The Bowdoinham Community Development Initiative is working to boost interest in its online program to help preserve farmland within the rural town.

Launched in April, the program is part of a larger Farmland Inventory Project that connects landowners with aspiring farmers who need land to farm. Currently, the website has only four active properties listed and four farmland seekers using the site.

“The project goals were to spend the summer, when most farmers are busy, connecting with more landowners to increase the number of available property listings,” said Abby Sadauckas, an agent at Land for Good, an organization that works to put more farmers on more land to ensure the future of farming. “Since the website has launched, we have added half a dozen profiles of both farmers looking for land and landowners who have land that they want to make available. However, the farmland seekers stopped looking for land as soon as the farming season began.”

In collaboration with Land for Good, Bowdoinham Community Development will work to connect farmers to the town’s available agricultural land through

As part of the outreach program, Bowdoinham Community Development is  focusing on the 72 properties it identified as having prime agricultural soils using Geographic Information Systems data.

“Our goal is to reach out to as many of those property owners as possible and see if any are interested in making their land available for farming,” Sadauckas said. “We are aware of a handful of properties that have been sold since we developed the property a few years back. We expect to see more properties listed in the fall and early winter as well as more farm seekers creating profiles then as well.”


According to the 2017 Census of Agriculture released by the U.S. Department of Agriculture, Sagadahoc county, which includes Bowdoinham, had 209 farms or 17,687 acres of land in 2017 compared to 229 farms or 20,090 acres of farm land in 2012.

There are 374 farm producers in the county of which 225 are male farmers and 149 are female farmers.

Phil Cuddeback, a farmer from Portland, purchased land from a Bowdoinham resident whom he met at one of the events Bowdoinham Community Development hosted for farm-seekers before launching the website.
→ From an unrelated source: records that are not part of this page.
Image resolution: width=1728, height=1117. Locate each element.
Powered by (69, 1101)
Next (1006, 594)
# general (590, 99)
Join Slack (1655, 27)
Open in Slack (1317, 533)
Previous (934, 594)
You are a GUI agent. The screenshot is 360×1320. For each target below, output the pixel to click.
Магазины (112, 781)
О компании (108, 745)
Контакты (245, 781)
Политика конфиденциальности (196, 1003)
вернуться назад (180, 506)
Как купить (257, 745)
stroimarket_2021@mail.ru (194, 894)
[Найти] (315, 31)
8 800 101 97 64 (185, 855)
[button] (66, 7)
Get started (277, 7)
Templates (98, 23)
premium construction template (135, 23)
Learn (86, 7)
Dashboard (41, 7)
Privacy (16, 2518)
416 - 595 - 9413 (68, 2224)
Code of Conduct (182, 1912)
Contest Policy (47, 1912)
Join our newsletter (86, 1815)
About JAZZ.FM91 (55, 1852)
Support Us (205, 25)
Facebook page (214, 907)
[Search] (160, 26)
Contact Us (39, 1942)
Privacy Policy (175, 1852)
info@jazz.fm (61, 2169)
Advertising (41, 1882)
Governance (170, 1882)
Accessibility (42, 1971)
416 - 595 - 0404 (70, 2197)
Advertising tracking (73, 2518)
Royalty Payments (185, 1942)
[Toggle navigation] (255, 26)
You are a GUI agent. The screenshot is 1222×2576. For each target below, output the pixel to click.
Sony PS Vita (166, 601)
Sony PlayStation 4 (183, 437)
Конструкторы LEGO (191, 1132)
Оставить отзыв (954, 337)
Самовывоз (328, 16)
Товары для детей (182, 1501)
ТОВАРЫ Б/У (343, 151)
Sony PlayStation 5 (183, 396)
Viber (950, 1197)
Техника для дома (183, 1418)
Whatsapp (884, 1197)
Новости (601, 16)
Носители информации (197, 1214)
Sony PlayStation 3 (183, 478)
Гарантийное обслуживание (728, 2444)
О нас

“The BCDI event provided me with an opportunity to meet with a landowner who was looking for a potential buyer. It just worked out between us, and I bought the land from him. The organization has created that initial connection, which I needed,” said Cuddeback.

Bowdoinham Community Development Chairperson Mary Mayo said it’s too early to tell how the website is helping farmers or either landowner.

“I think given the interest in farming and other sites similar to ours, Connecticut, for instance, has one. I think we can expect that it will be a helpful tool, not only in matchmaking, which is the immediate goal. But the long-term goal is to help people, hands-on plan, being farmed,” said Mayo.